If you’re making money (residency, fellowship, side jobs): open a Roth IRA and set up an automatic withdrawal for $458 a month. Use it to buy an index fund like Vanguard’s VTSAX, VIMAX, or VTI, or Fidelity’s FSTVX or FSCKX. This will max your contribution out each year before you have a chance to spend this money. It’ll also give you the quickest, easiest investment choice that historically beats almost every individual stock picker, to the tune of 7-10% annually. At retirement age (assuming thirty years from now), that single month’s contribution will be worth around $4,239.71. If you do this starting in residency at 26 and keep it up until 65, it’ll add up to over $1.3 million. You can (should) tinker with how this is allocated down the road. Unless you’ve finished training, or love personal finance, now is not that time.

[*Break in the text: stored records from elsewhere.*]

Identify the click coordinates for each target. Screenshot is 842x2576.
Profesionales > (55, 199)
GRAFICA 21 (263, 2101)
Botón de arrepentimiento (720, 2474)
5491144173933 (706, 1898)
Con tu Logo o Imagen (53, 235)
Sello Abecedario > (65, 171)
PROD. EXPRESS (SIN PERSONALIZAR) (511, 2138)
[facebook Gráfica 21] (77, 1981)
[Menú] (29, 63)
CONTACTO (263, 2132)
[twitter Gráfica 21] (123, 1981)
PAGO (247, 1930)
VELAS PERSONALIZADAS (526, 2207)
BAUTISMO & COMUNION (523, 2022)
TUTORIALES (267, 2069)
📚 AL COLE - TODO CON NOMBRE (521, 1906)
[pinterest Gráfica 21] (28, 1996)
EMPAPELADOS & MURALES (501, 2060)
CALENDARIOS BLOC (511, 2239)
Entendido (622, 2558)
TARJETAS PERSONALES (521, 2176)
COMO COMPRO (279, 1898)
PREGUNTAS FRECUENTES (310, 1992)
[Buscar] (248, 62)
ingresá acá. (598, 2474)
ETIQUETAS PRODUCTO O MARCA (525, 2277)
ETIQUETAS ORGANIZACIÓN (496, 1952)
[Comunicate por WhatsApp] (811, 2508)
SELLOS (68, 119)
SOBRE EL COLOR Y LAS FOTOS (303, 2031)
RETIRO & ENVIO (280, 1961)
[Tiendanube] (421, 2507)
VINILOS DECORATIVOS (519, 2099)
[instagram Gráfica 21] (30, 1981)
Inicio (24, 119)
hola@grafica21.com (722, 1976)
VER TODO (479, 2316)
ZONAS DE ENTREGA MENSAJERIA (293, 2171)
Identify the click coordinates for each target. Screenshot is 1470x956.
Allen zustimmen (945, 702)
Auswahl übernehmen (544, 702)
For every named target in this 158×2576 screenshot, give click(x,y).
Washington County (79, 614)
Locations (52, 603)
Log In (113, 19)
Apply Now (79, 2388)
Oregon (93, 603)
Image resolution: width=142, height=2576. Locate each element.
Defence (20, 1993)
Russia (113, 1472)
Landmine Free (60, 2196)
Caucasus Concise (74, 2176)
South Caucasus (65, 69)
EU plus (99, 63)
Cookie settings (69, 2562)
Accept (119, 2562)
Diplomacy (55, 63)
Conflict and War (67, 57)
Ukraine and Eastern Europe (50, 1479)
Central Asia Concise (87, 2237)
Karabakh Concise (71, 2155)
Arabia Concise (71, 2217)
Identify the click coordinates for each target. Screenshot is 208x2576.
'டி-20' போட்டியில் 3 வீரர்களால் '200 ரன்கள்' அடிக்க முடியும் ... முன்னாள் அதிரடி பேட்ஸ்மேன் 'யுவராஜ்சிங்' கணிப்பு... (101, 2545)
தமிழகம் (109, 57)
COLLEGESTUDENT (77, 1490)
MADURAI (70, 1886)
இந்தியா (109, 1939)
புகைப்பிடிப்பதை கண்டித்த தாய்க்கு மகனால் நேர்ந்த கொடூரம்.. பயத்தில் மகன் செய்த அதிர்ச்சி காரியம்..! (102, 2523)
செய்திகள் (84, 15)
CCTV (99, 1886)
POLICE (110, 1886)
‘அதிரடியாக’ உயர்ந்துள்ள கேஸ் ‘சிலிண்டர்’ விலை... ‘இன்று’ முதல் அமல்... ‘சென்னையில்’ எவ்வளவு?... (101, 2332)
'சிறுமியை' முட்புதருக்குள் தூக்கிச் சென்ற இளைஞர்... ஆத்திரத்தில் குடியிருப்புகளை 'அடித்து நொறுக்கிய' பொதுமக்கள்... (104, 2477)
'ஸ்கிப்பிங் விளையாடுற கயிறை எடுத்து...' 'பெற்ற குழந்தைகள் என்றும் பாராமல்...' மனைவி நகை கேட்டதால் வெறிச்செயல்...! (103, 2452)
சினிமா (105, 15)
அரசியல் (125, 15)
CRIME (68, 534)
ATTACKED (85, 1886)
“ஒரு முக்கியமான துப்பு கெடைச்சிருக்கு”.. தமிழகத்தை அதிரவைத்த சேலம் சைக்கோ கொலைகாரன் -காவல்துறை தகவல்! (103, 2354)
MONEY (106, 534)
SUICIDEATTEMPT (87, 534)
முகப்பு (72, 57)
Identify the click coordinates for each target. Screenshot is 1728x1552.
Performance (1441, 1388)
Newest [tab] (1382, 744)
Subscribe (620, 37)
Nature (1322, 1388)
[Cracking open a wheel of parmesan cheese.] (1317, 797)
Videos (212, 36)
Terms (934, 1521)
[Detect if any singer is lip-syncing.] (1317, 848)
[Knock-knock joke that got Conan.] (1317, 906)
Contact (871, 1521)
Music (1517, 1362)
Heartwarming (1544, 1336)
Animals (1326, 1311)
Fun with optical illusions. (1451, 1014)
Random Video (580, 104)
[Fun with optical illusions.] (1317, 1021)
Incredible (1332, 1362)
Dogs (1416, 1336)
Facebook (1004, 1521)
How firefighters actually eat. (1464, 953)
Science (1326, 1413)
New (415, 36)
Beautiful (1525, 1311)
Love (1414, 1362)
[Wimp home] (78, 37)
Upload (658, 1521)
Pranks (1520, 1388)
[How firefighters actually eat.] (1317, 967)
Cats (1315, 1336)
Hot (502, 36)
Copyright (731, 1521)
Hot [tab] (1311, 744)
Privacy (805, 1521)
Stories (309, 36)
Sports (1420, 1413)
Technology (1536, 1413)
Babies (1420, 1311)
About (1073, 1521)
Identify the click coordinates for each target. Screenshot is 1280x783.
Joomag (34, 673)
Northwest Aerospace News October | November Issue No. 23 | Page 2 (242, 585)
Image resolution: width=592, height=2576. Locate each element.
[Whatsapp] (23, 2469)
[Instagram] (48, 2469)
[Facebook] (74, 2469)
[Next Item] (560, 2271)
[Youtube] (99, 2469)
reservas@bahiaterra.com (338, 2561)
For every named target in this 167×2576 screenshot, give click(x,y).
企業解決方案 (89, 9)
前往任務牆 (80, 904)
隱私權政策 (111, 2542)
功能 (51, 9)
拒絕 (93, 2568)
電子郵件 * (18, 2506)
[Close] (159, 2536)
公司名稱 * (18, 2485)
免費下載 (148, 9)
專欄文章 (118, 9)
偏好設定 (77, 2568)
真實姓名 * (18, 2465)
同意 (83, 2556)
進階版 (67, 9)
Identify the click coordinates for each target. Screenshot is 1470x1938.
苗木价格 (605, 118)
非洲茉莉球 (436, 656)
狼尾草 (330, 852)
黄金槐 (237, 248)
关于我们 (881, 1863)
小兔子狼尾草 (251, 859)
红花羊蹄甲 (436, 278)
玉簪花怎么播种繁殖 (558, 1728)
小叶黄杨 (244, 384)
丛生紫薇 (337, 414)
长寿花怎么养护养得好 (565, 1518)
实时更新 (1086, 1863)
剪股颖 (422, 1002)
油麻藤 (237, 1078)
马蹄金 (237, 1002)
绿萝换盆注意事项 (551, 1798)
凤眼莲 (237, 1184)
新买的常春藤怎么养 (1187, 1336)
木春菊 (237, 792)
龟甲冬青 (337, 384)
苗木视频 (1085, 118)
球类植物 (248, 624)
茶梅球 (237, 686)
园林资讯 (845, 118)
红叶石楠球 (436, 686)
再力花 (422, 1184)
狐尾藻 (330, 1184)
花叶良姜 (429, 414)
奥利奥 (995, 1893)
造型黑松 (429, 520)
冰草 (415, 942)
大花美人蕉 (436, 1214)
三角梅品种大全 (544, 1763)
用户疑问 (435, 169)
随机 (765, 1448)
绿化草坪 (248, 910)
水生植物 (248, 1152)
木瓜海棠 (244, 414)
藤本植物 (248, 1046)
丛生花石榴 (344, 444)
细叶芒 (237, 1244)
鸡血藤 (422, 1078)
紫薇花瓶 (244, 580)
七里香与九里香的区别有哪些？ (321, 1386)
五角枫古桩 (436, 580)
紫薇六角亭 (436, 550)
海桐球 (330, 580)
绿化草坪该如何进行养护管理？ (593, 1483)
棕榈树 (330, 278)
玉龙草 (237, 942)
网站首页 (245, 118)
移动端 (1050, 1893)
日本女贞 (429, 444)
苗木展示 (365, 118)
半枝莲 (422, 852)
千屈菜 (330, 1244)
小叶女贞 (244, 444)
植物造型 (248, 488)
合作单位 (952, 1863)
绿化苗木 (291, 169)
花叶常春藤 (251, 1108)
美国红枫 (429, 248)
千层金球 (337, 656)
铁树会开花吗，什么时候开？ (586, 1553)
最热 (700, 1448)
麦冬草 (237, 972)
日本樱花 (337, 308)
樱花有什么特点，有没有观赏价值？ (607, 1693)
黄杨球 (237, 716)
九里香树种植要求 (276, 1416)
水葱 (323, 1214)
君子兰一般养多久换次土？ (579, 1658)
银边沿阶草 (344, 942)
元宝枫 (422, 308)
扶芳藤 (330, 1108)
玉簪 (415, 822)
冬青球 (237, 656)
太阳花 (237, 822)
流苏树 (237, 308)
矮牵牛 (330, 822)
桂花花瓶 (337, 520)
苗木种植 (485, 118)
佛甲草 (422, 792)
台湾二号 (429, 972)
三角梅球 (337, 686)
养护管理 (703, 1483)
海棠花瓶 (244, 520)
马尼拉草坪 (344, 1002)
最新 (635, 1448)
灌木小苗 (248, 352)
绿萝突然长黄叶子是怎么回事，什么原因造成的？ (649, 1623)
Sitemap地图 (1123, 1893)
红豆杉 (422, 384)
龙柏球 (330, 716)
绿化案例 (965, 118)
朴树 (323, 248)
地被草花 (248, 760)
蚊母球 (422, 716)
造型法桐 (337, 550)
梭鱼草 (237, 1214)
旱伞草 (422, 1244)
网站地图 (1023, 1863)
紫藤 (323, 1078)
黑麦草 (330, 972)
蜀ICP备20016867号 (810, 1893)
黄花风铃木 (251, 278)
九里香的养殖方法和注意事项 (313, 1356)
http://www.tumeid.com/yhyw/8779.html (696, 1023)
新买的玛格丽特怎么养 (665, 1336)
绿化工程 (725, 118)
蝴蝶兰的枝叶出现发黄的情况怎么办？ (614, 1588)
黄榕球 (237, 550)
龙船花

If you’re in school and can’t afford to set aside $458 a month: open a Roth IRA anyway. File a tax return where you report at least $510 in income, which can be from babysitting your nephew or selling your bike or donating your plasma one time. Claim the earned income tax credit ($510 for single filers), and invest all of it as above. That’s free money well invested. If you do this each year, this free money from four years of professional school will be worth around $43,585 when you hit 65.

Calculate the value of your time, and use it to make purchasing decisions: If you’re a resident, I’ve done the math for you. As an intern I made roughly $7.20 an hour (after taxes and insurance withdrawals). Keep that number in mind when you try to decide if you want to spend two hour’s wages on lunch or 11 hour’s work on a sweater.

If you’re a student, the calculation is different, because you’re probably not making much (even though I think you can and should). Instead, use the cost of a dollar after it’s been paid off at current student interest rates. If it takes you 20 years to pay off your loans and they’re at 6.8% like mine, every dollar will eventually cost $4.70 (4 years interest + compounding for 20 years). You’ll actually need to make more than that to pay that off after taxes, but since you’ll also refinance and hopefully pay it off faster, we’ll call it a draw. That means lattes cost $18.80 and taking care of a dog for a year (average $1,000) costs $4,700. My advice: live well by being dollar smart and penny stupid. Buy a bunch of lattes but no dogs, and only the sweaters that you need.